▸ Data extract:
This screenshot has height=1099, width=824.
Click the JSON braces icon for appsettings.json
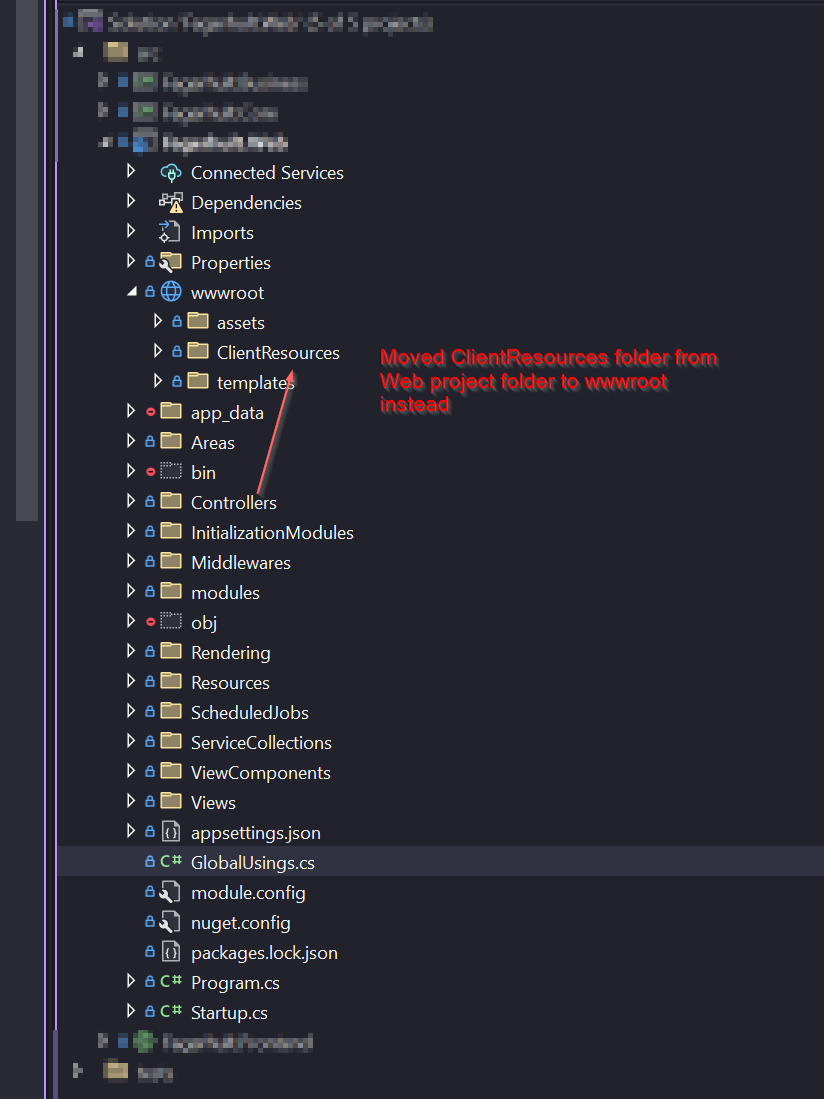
...
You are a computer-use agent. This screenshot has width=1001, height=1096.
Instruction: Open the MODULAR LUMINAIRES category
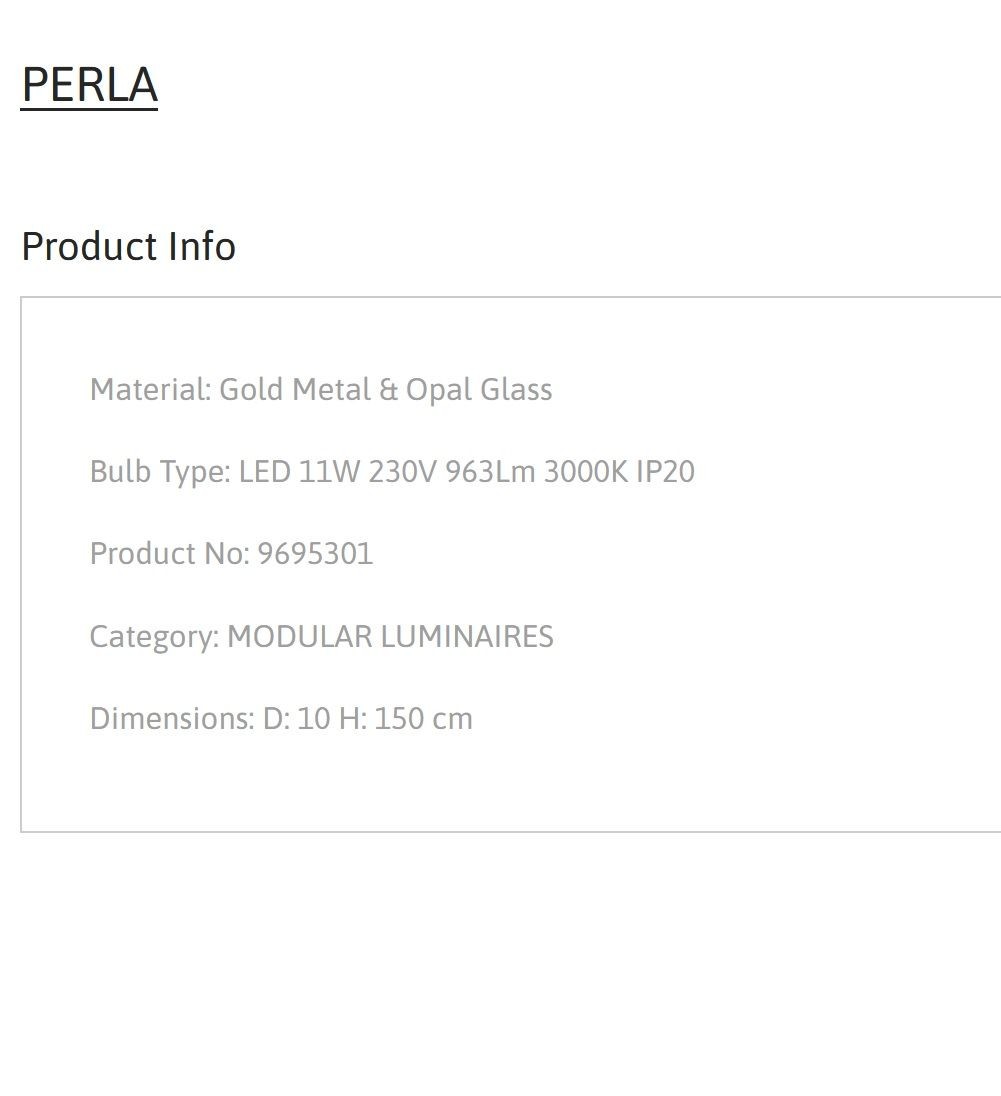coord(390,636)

▸ Assignment: Where a line in the material contains "This", copy that line.

▸ Answer:
This screenshot has height=1099, width=824.
You are a computer-use agent. This screenshot has width=1001, height=1096.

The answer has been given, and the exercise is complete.